* Excerpted text:
·····
WELLNESS (2023)
By Nathan Hill
Alfred A. Knopf, 634 pages.
★★★
Wellness is the second novel from Nathan Hill, whose The Nix justly won much praise. Wellness isn’t quite up that level, but give Hill credit for a second effort whose focus is quite different. Its dual protagonists are Jack Baker and Elizabeth Augustine whose 20 -year plus relationship begins in the 1990s.
If you suspect that Wellness is likely to be an ironic title, you’re on the right street, though you may not have the correct address. Each has fled to Chicago to reinvent themselves. They live in facing apartments in a delipidated complex in Wicker Park. Due to unfortunate urban renewal and highway construction, their section of Chicago was gritty, if not as entirely devoid of life as they later recalled. Jack and Elizabeth were mutual (and mostly innocent) voyeurs clandestinely observing each other before they actually met. Jack fled Nebraska, his sister’s death, a perpetually pessimistic mother, and a passive farmer/planned prairie fire starter father; Elizabeth three generations of often ill-begotten wealth and The Gables, an outwardly impressive mansion in Greenwich, Connecticut. Though slight in build, Jack now sports an enormous tattoo, studies photography at the Art Institute of Chicago, hangs out at seedy venues to see now-forgotten “hot” bands, and makes an unexpected splash in the art scene du jour. Elizabeth studies psychology and is mentored by Dr. Otto Sanborn, a guru of placebo studies. Jack and Elizabeth fall in love based on the idea that the other is the rebel they only pretend to be. Ha!
The two marry, have a difficult-to-raise son, and move away from Wicker Park until Jack’s friend Benjamin Quince can finish the New Urbanism Shipworks, which will contain their “forever home” condo. They also struggle with the slaps of adult life and the suspicion they aren’t the people they thought they’d be. Jack constantly seeks stability and Elizabeth opens a research lab called Wellness that does blind trials on placebos. On a personal level, she’s looking for a panacea for whatever upsets her. Her greatest success, though, is in monetizing placebos. To give one example, she helps an airline develop an ad campaign to make people feel good about crowded flights and sell premium seats that used to be called coach.
Wellness takes us into some weird situations. Jack touts photography without a camera; Elizabeth wonders if a woman named Brandie is onto something with her polyamorous lifestyle. Benjamin rockets from one trend to another–hypertext, gag-me diet fads, real estate development–and Jack nods knowingly though he doesn’t have the bandwidth to question whether Ben is a genius or just a moth looking for a flame. You can mix in Minecraft addiction, sexual discontent, guilt, the sophistry of positive psychology, rightwing conspiracy theories, bats in the proverbial belfry, and a whole lot more. At the heart of it all is a burning fear: If Jack and Elizabeth aren’t who they thought they were, are they terribly, terribly wrong for each other?
Hill gives us a deep dive into their backgrounds, mostly in flashback chapters. These serve to help us understand Jack and Elizabeth and raise questions of whether self-deception is hardwired into their DNA. In many respects, everyone in the book is selling snake-oil. The chapter titled “The Placebo Marriage” is particularly devastating and revelatory.
·····
* Exercise data:

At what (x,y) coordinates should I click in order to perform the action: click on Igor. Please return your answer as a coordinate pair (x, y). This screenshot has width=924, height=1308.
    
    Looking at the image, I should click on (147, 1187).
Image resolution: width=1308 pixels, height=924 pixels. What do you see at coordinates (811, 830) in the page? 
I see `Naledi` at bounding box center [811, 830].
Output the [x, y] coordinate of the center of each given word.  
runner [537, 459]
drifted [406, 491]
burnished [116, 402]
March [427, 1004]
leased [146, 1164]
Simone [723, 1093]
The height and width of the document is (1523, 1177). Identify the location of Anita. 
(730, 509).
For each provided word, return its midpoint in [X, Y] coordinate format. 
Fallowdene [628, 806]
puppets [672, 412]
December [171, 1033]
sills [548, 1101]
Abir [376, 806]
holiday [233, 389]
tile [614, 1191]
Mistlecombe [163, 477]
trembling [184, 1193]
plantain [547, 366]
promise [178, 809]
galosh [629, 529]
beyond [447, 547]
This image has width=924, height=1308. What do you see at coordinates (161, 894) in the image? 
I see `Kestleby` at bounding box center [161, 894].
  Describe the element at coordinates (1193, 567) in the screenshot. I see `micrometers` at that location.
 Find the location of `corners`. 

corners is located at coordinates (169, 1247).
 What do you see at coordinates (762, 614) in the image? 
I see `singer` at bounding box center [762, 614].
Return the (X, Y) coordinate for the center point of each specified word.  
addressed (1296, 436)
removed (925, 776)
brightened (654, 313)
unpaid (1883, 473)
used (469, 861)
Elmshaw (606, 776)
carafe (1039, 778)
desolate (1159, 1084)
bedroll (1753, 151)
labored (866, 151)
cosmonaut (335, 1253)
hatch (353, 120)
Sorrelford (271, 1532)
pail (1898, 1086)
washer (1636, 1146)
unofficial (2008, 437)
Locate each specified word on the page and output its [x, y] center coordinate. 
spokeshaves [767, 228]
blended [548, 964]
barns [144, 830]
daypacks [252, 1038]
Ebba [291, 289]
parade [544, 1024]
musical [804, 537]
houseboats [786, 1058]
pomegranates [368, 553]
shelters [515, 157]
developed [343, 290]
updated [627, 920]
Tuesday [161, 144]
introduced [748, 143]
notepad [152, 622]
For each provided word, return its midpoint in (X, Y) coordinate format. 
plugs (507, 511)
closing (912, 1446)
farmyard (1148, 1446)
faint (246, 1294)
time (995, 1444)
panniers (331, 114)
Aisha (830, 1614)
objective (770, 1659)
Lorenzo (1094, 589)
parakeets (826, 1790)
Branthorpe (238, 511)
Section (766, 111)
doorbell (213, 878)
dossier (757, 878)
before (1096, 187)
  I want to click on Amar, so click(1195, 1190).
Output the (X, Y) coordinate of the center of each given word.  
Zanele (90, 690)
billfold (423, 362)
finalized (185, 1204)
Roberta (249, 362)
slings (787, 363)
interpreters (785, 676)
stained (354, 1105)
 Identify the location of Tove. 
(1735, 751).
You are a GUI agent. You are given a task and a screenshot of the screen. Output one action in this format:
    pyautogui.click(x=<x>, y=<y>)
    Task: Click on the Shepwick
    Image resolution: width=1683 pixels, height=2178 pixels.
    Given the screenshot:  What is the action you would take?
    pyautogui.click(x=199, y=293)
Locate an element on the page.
·····
In the review of Wellness, what does Elizabeth's research lab do?

It does blind trials on placebos.